PROVIDED RECORDS:

************

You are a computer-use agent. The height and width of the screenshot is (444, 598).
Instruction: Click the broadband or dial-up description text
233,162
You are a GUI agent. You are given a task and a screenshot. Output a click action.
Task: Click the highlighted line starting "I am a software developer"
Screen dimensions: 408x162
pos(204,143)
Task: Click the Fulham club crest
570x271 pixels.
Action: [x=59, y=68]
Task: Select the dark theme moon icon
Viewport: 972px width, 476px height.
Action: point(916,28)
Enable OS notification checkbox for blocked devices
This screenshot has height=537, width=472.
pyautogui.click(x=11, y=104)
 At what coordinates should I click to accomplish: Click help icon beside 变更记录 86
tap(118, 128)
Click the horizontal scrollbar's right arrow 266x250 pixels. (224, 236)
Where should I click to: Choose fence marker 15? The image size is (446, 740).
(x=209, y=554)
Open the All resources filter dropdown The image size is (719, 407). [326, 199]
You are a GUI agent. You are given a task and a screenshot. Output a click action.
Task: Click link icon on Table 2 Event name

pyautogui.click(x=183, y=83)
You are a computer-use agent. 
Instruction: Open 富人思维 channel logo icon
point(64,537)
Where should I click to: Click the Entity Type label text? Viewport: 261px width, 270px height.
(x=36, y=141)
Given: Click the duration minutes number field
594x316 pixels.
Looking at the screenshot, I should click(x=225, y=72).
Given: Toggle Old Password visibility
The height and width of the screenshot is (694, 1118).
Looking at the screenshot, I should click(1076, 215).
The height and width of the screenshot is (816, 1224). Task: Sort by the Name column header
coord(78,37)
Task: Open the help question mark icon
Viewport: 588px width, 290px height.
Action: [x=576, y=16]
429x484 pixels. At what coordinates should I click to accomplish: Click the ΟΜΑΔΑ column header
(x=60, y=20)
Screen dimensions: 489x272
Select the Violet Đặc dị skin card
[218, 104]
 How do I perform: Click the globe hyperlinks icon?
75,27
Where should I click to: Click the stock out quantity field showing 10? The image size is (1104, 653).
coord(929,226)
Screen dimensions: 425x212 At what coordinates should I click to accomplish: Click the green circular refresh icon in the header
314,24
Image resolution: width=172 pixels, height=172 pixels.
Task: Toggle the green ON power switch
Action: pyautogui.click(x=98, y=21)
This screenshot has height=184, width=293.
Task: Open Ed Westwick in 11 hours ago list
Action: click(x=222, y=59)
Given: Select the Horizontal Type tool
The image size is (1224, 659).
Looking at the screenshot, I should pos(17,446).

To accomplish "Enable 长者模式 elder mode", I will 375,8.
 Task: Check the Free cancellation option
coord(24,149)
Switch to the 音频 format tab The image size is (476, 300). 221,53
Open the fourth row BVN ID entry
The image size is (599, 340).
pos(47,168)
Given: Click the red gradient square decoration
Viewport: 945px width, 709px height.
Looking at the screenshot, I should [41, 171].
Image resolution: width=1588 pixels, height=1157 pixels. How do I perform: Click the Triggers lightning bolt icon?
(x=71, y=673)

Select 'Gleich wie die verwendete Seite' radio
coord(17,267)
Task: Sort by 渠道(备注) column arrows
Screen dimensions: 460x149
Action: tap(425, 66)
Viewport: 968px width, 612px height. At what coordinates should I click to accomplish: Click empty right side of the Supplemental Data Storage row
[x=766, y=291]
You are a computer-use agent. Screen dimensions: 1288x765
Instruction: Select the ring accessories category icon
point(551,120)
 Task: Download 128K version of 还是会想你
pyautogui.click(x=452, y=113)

************

PROMPT: Copy verbatim the span of lines that begins with the line holding "Instruction: Select the" and ends at the last line of the records.

COMPLETED TASK:
Instruction: Select the ring accessories category icon
point(551,120)
 Task: Download 128K version of 还是会想你
pyautogui.click(x=452, y=113)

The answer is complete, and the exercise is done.